The greater driving force is externally located, i.e. in the economy. Economic growth has not resulted in expansion of satisfying employment in many countries. In India, the scarcity of worthwhile jobs is quite severe in many regions, even in cities, not to mention villages. The fear of joblessness fuels the urge to gain new eligibilities. Candidates for jobs often select the relevant domain of their multiple certifications in order to represent themselves as being suitable for a job. The volatility of the job market also implies that no job can last for long; hence the anxiety to become eligible for as many types of jobs as possible.
Delinking did not happen
In the 1980s, it was believed that delinking degrees from jobs might be a good idea to reduce the pressure on institutions of higher learning. The argument was that if jobs were delinked from formal qualification, it would discourage the young from accumulating certificates and degrees. The idea was reluctantly pursued due to the suspicion that self-educated job seekers might not have reliable qualities. In any case, the pressure to enrol in one course or another remained high. Students knew they could not be choosy, and their parents were also anxious to push their wards to stay enrolled rather than waste their time. Correspondence courses — now called ‘open’ learning — proliferated. Later, the Internet also enabled the self-learning market. It has, to some extent, boosted self-employment, but the lure of formal jobs has not diminished. In fact, it has maintained remarkably high growth in the coaching market. Competitive exams now attract countless youth to indulge in what Craig Jeffrey, on the basis of his studies in India, has aptly described as the “politics of waiting”.
Crisis of standards
Dore’s thesis that devaluation of degrees is strongly associated with lowering of standards has proved correct. When a course does not give you what you expected to learn from it, you go for a higher level of the same course. The spiral is extended systemically when institutions face financial starvation, leading to chronic vacancies, dwindled support services and poor annual intake in libraries. Public institutions of higher education have suffered sustained hollowing out over the past three decades. Their inability to maintain standards while being forced to accommodate an increased number of students is reflected in the mass exodus to foreign systems and expensive private institutions. Students from deprived strata can’t avail of these options. Just when they had begun to knock at the doors of higher education, its offerings entered into descent mode.
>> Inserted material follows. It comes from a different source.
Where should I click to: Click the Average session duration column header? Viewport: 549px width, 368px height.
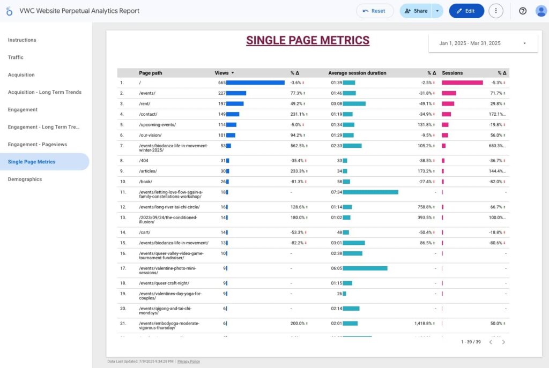pos(357,73)
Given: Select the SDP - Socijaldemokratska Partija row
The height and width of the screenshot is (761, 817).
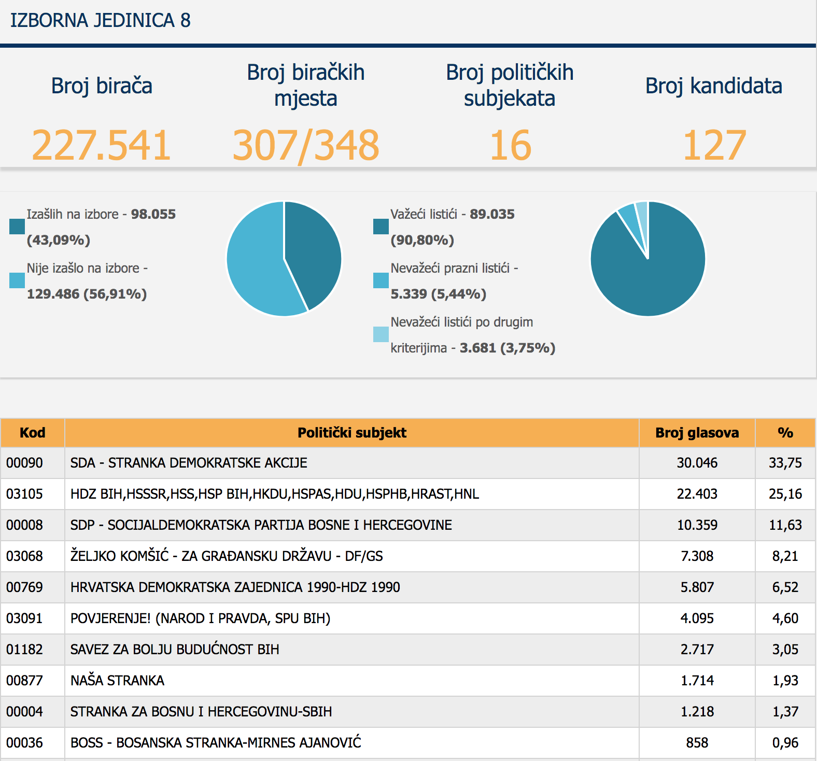Looking at the screenshot, I should [261, 525].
There are, of course, many other ways to explain the fall in standards of teaching and also in the expected diligence of students. Digital technology has made its own contribution to the noticeable changes in student behaviour. On a weekly consultation broadcast of the highly regarded Indira Gandhi National Open University, I heard the following statement one day: “Please read the programme guide carefully. Reading is a good activity for you.” That a university has to emphasise the value of reading is a sufficient indicator of the silent crisis that has engulfed the system of education. A plethora of reforms introduced despite the weakening of routines due to the pandemic may not succeed in resolving the basic issues and tendencies that Dore had underlined nearly half a century ago. There is a considerable gap between the discourse of reform and the reality of our higher education system. Unwillingness to acknowledge the persistence of older problems has become a source of further systemic enervation. The nature and choice of reforms can certainly be improved by looking at the residues of past difficulties and at the COVID-19 impact.